WHAT IS NEEDED: Reproduce the rows verbatim from the start of the records through the line containing "Action: coord(140,355)", inclusive.

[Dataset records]

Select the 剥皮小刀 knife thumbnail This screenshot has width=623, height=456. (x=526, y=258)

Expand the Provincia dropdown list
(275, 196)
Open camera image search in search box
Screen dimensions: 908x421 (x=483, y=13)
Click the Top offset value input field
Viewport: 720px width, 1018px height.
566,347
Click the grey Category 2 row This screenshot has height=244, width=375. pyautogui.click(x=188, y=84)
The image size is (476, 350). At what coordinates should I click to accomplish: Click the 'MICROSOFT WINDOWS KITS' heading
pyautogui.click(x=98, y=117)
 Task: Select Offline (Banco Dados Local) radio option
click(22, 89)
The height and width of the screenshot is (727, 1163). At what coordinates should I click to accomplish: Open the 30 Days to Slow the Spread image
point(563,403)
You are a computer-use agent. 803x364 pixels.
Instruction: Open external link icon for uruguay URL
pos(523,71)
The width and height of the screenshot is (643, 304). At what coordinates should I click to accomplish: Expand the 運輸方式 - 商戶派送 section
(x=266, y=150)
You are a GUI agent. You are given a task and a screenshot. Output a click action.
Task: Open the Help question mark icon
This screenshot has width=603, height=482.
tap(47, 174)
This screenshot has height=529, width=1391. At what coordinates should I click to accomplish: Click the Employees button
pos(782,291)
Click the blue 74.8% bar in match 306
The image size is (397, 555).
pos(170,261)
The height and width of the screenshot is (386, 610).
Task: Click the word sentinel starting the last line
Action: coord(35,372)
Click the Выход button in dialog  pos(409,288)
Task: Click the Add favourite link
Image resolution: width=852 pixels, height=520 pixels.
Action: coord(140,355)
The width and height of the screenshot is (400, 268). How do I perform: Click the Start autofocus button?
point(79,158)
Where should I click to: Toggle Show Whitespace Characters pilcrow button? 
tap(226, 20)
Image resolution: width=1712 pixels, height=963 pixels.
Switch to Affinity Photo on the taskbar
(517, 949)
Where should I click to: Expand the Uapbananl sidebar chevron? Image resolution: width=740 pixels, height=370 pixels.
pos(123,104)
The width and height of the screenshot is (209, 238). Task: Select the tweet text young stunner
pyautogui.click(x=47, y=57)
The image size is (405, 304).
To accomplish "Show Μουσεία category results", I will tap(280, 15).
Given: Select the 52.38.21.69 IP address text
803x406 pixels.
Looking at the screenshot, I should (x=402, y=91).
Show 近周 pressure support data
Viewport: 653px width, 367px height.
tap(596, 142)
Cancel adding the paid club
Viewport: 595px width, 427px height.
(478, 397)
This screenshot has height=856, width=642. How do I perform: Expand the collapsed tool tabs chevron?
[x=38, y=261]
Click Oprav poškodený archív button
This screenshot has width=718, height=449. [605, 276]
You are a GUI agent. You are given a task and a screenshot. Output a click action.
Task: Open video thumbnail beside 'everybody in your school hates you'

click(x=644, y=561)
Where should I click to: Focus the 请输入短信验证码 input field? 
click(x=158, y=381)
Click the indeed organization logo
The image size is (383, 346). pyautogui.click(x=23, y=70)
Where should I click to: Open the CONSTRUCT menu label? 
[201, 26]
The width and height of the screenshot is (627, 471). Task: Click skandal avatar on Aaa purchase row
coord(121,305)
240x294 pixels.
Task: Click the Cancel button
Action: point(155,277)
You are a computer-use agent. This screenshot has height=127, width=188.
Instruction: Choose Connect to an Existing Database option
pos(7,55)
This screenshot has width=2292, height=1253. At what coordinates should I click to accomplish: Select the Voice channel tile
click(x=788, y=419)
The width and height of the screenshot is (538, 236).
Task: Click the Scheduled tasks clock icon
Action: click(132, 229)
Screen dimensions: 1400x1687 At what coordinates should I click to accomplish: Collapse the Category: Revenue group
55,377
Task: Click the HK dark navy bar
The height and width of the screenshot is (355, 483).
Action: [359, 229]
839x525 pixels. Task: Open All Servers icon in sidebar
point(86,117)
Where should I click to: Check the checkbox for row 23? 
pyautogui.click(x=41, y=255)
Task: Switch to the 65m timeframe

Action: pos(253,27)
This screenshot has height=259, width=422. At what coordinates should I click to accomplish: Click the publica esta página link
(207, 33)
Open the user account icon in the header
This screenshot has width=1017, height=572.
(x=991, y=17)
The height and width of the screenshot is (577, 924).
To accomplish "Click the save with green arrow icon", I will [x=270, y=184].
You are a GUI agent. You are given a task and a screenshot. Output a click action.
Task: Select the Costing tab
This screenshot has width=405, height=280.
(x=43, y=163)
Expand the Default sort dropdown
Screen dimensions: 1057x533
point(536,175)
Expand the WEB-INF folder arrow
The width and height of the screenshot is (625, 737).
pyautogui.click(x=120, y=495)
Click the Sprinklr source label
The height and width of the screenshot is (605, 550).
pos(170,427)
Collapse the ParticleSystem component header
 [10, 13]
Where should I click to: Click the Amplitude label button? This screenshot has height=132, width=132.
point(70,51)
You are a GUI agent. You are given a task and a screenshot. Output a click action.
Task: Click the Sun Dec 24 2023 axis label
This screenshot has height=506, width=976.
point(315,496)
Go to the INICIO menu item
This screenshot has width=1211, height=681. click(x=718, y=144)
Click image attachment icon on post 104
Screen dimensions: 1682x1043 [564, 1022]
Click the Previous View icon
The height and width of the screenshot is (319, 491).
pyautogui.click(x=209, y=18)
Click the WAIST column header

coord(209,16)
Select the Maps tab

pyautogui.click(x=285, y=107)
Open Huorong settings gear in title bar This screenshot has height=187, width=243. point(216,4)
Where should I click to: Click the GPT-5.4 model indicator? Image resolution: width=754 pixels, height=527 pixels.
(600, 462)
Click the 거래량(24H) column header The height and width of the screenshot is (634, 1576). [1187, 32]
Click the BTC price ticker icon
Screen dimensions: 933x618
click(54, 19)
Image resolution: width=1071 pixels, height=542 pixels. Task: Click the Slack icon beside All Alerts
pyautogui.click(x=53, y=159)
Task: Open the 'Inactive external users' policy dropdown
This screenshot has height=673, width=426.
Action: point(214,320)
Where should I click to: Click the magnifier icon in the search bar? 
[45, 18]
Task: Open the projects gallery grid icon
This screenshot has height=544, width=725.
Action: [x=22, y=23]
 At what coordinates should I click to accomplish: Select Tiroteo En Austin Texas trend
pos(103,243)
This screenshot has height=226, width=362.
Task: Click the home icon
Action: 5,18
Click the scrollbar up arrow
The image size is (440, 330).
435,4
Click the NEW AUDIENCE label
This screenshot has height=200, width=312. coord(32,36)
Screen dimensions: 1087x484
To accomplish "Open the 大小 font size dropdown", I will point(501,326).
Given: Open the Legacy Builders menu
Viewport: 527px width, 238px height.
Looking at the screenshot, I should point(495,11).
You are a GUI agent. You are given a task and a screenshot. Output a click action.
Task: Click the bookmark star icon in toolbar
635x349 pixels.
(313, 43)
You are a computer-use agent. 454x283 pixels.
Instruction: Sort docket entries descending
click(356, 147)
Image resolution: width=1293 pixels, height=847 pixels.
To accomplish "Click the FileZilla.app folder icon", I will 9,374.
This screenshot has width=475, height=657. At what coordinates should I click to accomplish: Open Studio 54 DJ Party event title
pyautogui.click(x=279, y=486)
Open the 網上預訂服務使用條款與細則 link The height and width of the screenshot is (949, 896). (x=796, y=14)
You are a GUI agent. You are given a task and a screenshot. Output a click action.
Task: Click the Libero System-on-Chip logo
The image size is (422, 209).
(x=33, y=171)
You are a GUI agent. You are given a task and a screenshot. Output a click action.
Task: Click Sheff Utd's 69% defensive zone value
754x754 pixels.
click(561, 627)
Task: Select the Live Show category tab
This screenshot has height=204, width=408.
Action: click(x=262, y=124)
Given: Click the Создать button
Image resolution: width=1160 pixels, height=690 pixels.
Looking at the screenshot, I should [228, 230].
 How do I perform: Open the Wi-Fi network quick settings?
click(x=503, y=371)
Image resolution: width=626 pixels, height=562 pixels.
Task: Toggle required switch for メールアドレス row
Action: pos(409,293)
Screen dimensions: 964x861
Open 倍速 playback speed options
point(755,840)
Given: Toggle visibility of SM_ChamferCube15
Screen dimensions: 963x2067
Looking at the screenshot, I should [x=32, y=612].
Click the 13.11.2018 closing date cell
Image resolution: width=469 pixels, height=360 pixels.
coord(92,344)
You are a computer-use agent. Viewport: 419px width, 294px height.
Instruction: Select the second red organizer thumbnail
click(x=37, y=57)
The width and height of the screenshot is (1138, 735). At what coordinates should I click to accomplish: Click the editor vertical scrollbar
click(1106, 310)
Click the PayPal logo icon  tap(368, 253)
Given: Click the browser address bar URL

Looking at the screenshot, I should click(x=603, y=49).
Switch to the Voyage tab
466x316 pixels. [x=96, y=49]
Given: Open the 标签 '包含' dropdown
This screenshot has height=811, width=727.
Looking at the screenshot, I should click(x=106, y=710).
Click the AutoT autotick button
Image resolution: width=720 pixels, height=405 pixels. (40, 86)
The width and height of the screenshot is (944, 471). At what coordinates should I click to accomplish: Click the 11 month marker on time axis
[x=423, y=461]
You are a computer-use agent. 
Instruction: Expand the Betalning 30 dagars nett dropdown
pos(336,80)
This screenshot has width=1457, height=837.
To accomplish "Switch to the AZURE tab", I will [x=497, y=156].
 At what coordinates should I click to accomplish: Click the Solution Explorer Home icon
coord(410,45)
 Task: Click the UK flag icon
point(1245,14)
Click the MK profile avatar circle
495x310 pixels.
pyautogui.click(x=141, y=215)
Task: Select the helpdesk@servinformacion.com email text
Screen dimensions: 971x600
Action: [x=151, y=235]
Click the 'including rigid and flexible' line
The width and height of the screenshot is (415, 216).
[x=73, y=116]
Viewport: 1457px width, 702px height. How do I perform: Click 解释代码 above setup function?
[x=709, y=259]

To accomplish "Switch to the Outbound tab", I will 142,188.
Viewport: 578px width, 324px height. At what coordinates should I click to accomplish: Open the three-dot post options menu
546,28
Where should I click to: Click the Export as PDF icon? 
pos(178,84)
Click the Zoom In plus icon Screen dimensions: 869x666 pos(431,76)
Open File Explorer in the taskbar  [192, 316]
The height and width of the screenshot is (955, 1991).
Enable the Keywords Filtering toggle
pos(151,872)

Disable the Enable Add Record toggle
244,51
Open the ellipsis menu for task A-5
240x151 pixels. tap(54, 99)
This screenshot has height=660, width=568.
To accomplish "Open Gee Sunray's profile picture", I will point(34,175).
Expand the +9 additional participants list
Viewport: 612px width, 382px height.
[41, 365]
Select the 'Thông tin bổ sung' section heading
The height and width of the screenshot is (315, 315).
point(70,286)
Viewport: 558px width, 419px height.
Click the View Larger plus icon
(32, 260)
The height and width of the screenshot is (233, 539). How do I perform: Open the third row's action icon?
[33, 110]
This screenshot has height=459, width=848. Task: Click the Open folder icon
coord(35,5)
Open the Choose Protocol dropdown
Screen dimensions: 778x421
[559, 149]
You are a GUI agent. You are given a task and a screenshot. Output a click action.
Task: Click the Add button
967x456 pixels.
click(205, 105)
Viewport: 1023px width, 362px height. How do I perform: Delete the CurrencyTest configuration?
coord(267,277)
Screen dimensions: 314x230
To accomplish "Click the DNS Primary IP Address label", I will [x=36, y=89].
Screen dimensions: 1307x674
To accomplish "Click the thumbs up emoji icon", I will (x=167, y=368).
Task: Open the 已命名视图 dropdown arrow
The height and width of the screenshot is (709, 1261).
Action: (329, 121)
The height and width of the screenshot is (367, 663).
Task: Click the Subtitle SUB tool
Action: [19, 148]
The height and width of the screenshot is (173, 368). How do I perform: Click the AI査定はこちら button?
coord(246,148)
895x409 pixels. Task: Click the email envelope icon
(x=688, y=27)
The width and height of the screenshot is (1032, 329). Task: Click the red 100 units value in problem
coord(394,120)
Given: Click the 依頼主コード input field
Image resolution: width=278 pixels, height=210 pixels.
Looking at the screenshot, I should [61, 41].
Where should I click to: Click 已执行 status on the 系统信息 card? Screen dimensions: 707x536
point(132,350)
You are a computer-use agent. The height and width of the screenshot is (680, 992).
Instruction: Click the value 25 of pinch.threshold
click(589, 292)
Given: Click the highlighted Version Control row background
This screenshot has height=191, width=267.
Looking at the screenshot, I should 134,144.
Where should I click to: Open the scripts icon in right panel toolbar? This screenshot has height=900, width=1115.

RESULT OF THE EXERCISE:
Select the 剥皮小刀 knife thumbnail This screenshot has width=623, height=456. (x=526, y=258)

Expand the Provincia dropdown list
(275, 196)
Open camera image search in search box
Screen dimensions: 908x421 (x=483, y=13)
Click the Top offset value input field
Viewport: 720px width, 1018px height.
566,347
Click the grey Category 2 row This screenshot has height=244, width=375. pyautogui.click(x=188, y=84)
The image size is (476, 350). At what coordinates should I click to accomplish: Click the 'MICROSOFT WINDOWS KITS' heading
pyautogui.click(x=98, y=117)
 Task: Select Offline (Banco Dados Local) radio option
click(22, 89)
The height and width of the screenshot is (727, 1163). At what coordinates should I click to accomplish: Open the 30 Days to Slow the Spread image
point(563,403)
You are a computer-use agent. 803x364 pixels.
Instruction: Open external link icon for uruguay URL
pos(523,71)
The width and height of the screenshot is (643, 304). At what coordinates should I click to accomplish: Expand the 運輸方式 - 商戶派送 section
(x=266, y=150)
You are a GUI agent. You are given a task and a screenshot. Output a click action.
Task: Open the Help question mark icon
This screenshot has width=603, height=482.
tap(47, 174)
This screenshot has height=529, width=1391. At what coordinates should I click to accomplish: Click the Employees button
pos(782,291)
Click the blue 74.8% bar in match 306
The image size is (397, 555).
pos(170,261)
The height and width of the screenshot is (386, 610).
Task: Click the word sentinel starting the last line
Action: coord(35,372)
Click the Выход button in dialog  pos(409,288)
Task: Click the Add favourite link
Image resolution: width=852 pixels, height=520 pixels.
Action: coord(140,355)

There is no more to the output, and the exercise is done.